— begin Source passage —
As you know, the holiday season is upon us.  Posting has been light around here of late due to professional obligations, health care issues, and the usual hubbly bubbly of the season, but we should be back in full swing by the start of 2013 with all your favorite features:  impotent political posturing, incomprehensible quasi-’jokes’, and in-depth reviews of things you’ve never heard of.

In the meantime, though, if you’re at a loss for what to give your loved ones, family members, co-workers, or resentful neighbors for Christmas, Hanukkah, Kwanzaa, Ashura, Winter Solstice or Taiwanese Constitution Day, why not consider one of the many fine products and services offered by this very website?  They’ll make your holidays happier, and mine too, because money!

First of all, if you enjoy crime dramas, insightful pop cultural criticism, or photographs of Joe Pesci getting his brains blown out, you are the ideal reader for my book, If You Like The Sopranos.  Plenty of copies are still available from your favorite physical or on-line book retailer, or from the publisher; check out the details here.

If you’d like to read a book that’s funny on purpose, why not consider my short humor collection, Moods from Marbletown?  It’s crammed with highbrow literary comedy of the sort that you might find on much more reputable websites, but it’s not free, and won’t impress your friends.  Unless you’re friends with me!  Which you are!  The funniest thing you’ll read from now until the end of the year, probably, and a flaming pile of bargain to boot.  Buy in paper or electronic form from the publisher, or the usual on-line suspects.

Tired of all this stuff that’s already been written?  Why not sign up for a brand-new, original short story every month, from me to you?  For a mere ten bones, I will craft a piece of short fiction and send it to you in the format of your choosing; for $100, you get an entire year’s worth of short stories, one per month; and for $2,500, I will send you an original piece of writing once a month until one of us dies or the internet stops working.  Details here, or e-mail me:  leonard dot pierce @ gmail dot com.
— end Source passage —
* _Exercise aim_:
Copy the holiday gift post word for word, starting at "As you know, the" and ending at "never heard of.".
— begin Source data —
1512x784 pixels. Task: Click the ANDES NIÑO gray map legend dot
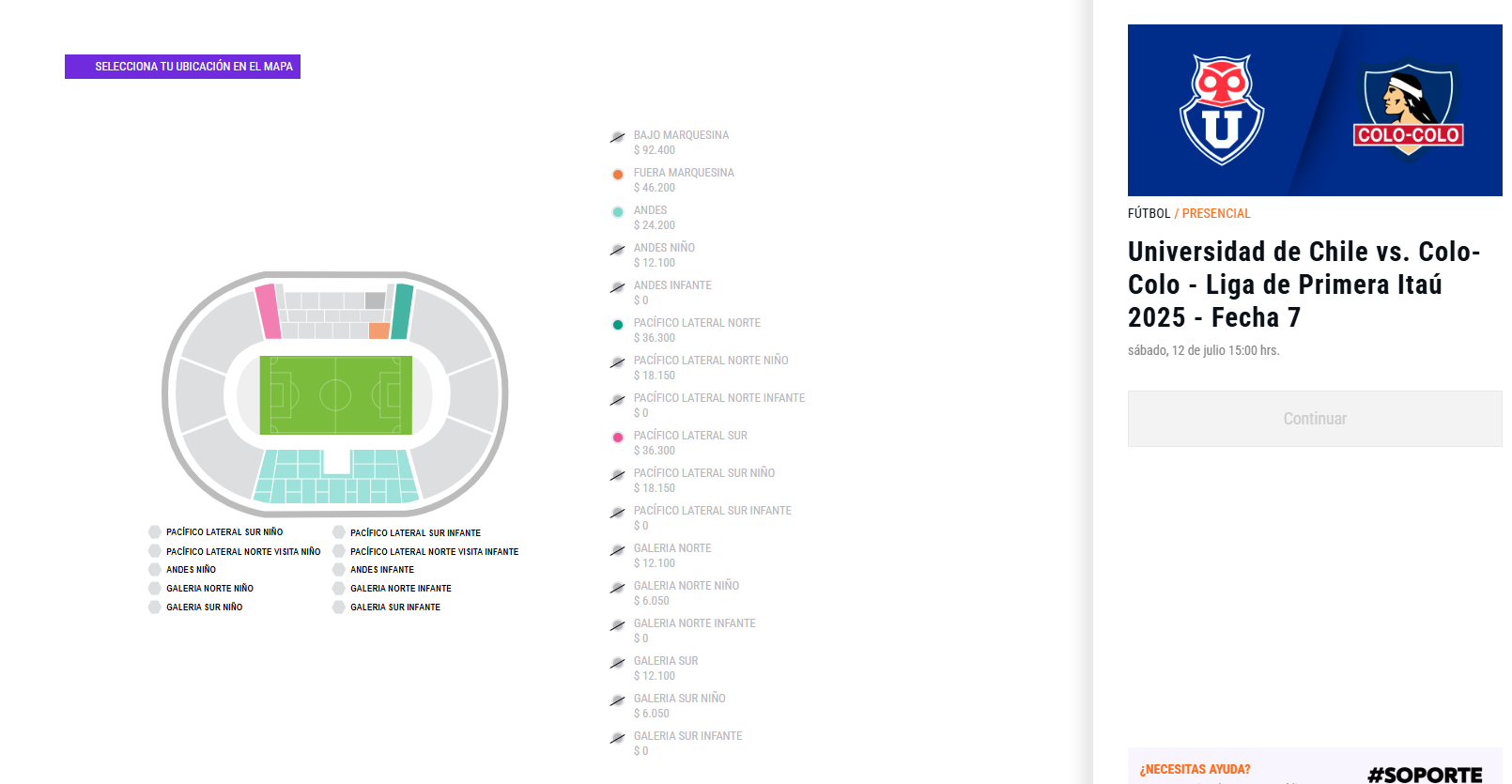click(x=155, y=570)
— end Source data —
* _Result of this task_:
As you know, the holiday season is upon us.  Posting has been light around here of late due to professional obligations, health care issues, and the usual hubbly bubbly of the season, but we should be back in full swing by the start of 2013 with all your favorite features:  impotent political posturing, incomprehensible quasi-’jokes’, and in-depth reviews of things you’ve never heard of.